But I beg you also to notice my cane and my waistcoat. I have inherited a desk of solid mahogany in a room hung with maps. Our steamers have won an enviable reputation for their cabins replete with luxury. We supply swimming-baths and gymnasiums. I wear a white waistcoat now and consult a little book before I make an engagement.
’This is the arch and ironical manner in which I hope to distract you from my shivering, my tender, and infinitely young and unprotected soul. For I am always the youngest ; the most naïvely surprised ; the one who runs in advance in apprehension and sympathy with discomfort or ridicule—should there be a smut on a nose, or a button undone. I suffer for all humiliations. Yet I am also ruthless, marmoreal. I do not see how you can say that it is fortunate to have lived. Your little excitements, your childish transports, when a kettle boils, when the soft air lifts Jinny’s spotted scarf and it floats web-like, are to me like silk streamers thrown in the eyes of the charging bull.
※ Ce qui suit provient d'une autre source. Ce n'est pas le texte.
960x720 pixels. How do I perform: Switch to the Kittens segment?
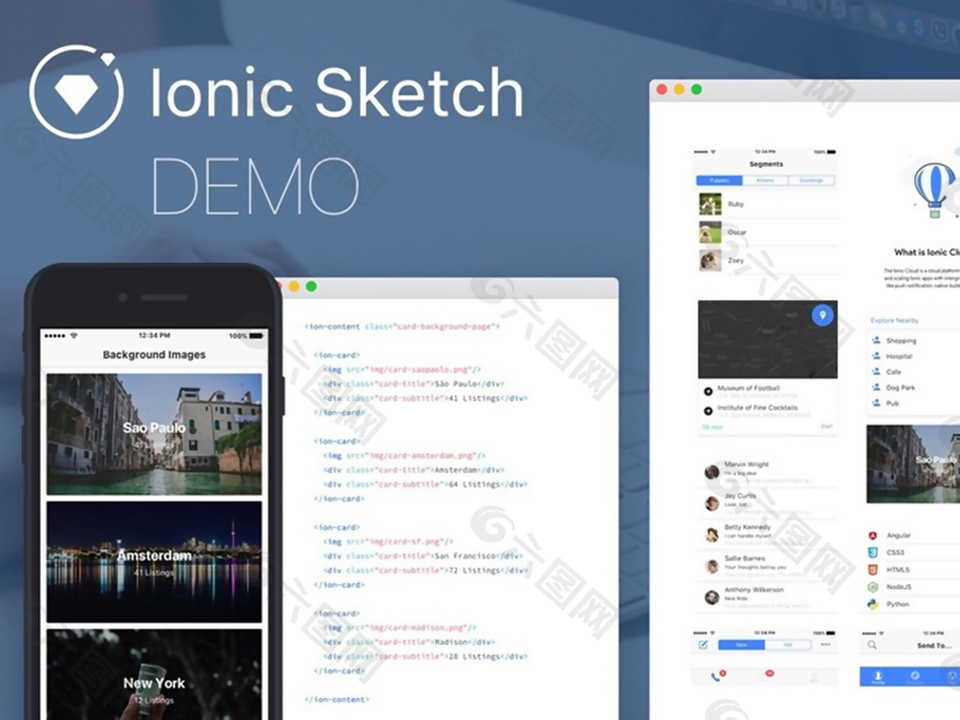coord(765,181)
I condemn you. Yet my heart yearns towards you. I would go with you through the fires of death. Yet am happiest alone. I luxuriate in gold and purple vestments. Yet I prefer a view over chimney-pots ; cats scraping their mangy sides upon blistered chimney-stacks ; broken windows ; and the hoarse clangour of bells from the steeple of some brick chapel.’



dans ce passage je déroge à mes propres règles, comme respecter scrupuleusement la ponctuation de VW, ou conserver la construction lorsqu’une phrase commence par "je" par exemple
(j’ai essayé pourtant, mais le résultat m’a semblé bancal, et pas d’un bancal qui colle avec le personnage ou dirait quelque chose du texte)

un exemple des règles internes que je décide d’ignorer :
This is the arch and ironical manner in which I hope to distract you from my shivering, my tender, and infinitely young and unprotected soul.
je devrais limiter mes virgules à 2, et j’en mets 5

autre exemple :
I suffer for all humiliations
je devrais commencer la phrase traduite par "Je"
car ce n’est pas anodin, le sujet, l’acteur, qui décide de l’action
mais en français il me semble que la phrase est plus forte si j’inverse
si "toutes les humiliations" viennent en premier
à la place du conducteur

je regarde après coup les choix faits à cet endroit dans les traductions précédentes
Michel Cusin est d’une grande force, toujours, il colle parfaitement au texte (là où je n’en suis pas capable) avec "Je souffre pour toutes les humiliations."
Cécile Wajsbrot a le même sentiment que moi : "Toutes les humiliations me font souffrir."
et Marguerite Yourcenar, je ne sais pas, car cette phrase n’existe tout simplement pas chez elle
(par curiosité je lis le reste du passage, MY n’aime visiblement pas les incises, les gomme, et préfère ne faire qu’une seule phrase des deux dernières)
(ce qui me fait revoir à la baisse mes états d’âme pour trois virgules)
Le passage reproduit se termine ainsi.